Позволь человеку изменить себя, да?..

========== «Странные» (Диана) ==========

Комментарий к «Странные» (Диана)

Что-то без ничего.

Зачем я это написала вообще?..

Люди странные.

Для таких, как Диана, слово «странный» не является синонимом «необычный» – плотно ассоциируется с наличием странности, особенности, за наличие которой рано или поздно расплачиваешься. Про расплату Диана узнаёт от Люси, которая вроде бы и радуется своей способности, но как-то однажды вздыхает и признаётся, что не помнит, как должна выглядеть на самом деле. Диана слова её запоминает, а потом прокручивает в голове и ищет потайной смысл. Не очень получается. Человеческие раздумья ей не очень интересны, не то что эмоции.

Но люди сами по себе странные, да. Самые странные, которых Диана на пути встречает – это ребята из Десятки. Чересчур шумные, вроде Юры, яркого и солнечного, или чересчур запутанные, вроде Роана, чьи эмоции однажды фея попробовала считать, но споткнулась на их безмерном океане. Она бы утонула, если бы вовремя не вывернулась. Слишком большой груз. Потому что Роан – это бессмертие, а бессмертие предполагает опыт; Диана не парится и с тех пор просто не лезет к нему со своим неизменным любопытством.

Она пристаёт по большей части к двум людям – к Касперу и к Лису. Ощущения у них разные, и с интересом юная фея погружается в сознание то одного, то другого. Занятно, каким разным может быть одно чувство – например, когда оба кого-то любят, их любовь всё равно уникальна. Всё зависит от миллионов пересечений, и Диана соединяет цветные линии, но всё ещё ничего не понимает.

Лис колючий. Он не даёт себя касаться, так и создавая ауру непреклонности, однако Диана и не нуждается в постоянном контакте. Она не подступается, если ей это не нужно, а Лису это неприятно. Но он и впрямь ей многое открывает, и, вычитывая в книжке определение, Диана решает, что он хороший человек. Некоторые на это удивляются, но фея плечами пожимает: она ведь в курсе, что разные люди по-разному друг к другу относятся, что мешает ей считать Лиса хорошим, исходя из собственных приоритетов? Он не относится к ней плохо, этого достаточно.

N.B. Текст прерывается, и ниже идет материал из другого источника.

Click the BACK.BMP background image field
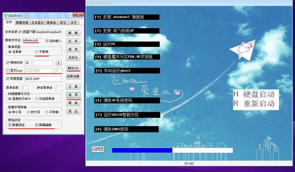Viewport: 295px width, 172px height. [x=43, y=79]
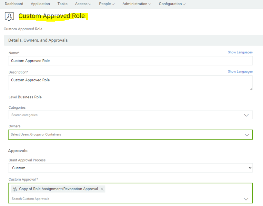Expand the Access menu
This screenshot has width=263, height=206.
pos(83,4)

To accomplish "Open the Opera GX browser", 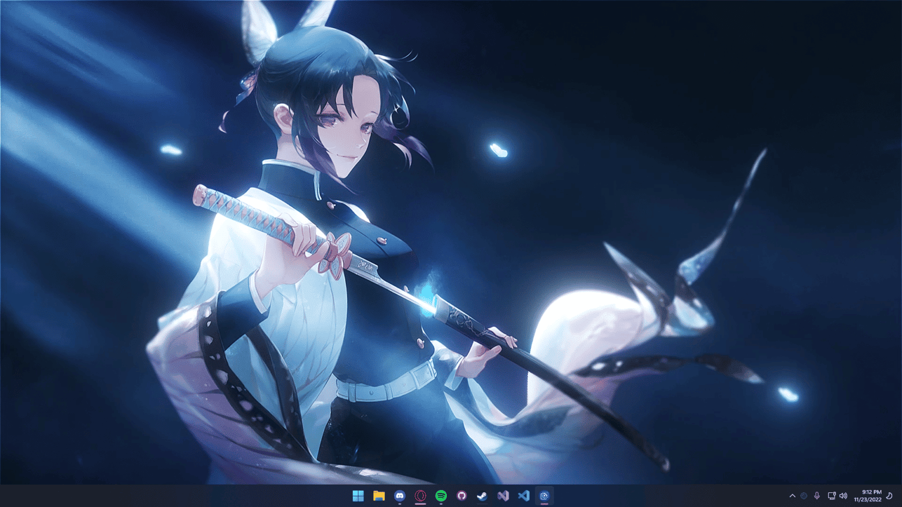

Каспер не похож на Лиса, но к нему Диана ощущает почти то же. Может, изо всех возможных вариантов она выбирает именно этот; она ещё не знает, что такое «привязанность», её сердце всё такое же пустое, но первые ниточки тянутся к людям из Десятки, переплетаются узлами. Диана чужая людям. Она не похожа на них и мыслит иначе. Но только теперь понемногу начинает понимать, что сути с ними одной.

Десятка позволяет ей это понимать. Постепенно, понемножку, неторопливо и неспешно учиться не перенимать чужие эмоции, а чувствовать их самой. Первый шаг – интерес, с которым она обращается к ребятам. Второй – самостоятельная улыбка, не ради образа воссозданная. Диана с точностью улавливает момент, когда вдруг осознаёт, что эти ребята – её всё.

Диана не знает, что такое «дом» и «семья», но на интуитивном уровне тянется именно к этим людям, и не важно, тянутся ли они к ней в ответ.

Люди такие странные.

У Рэй глаза цвета меняют, Диана наблюдает с (почти) восторгом, присаживается рядом, слушает, когда Рэй говорит. Ей нравится эта девушка, её характер и отношение к разным вещам. Когда Диана начинает делить черты образов на «нравящиеся» и «не нравящиеся», она тоже успевает понять. Фея отмечает каждую перемену, с ней происходящую.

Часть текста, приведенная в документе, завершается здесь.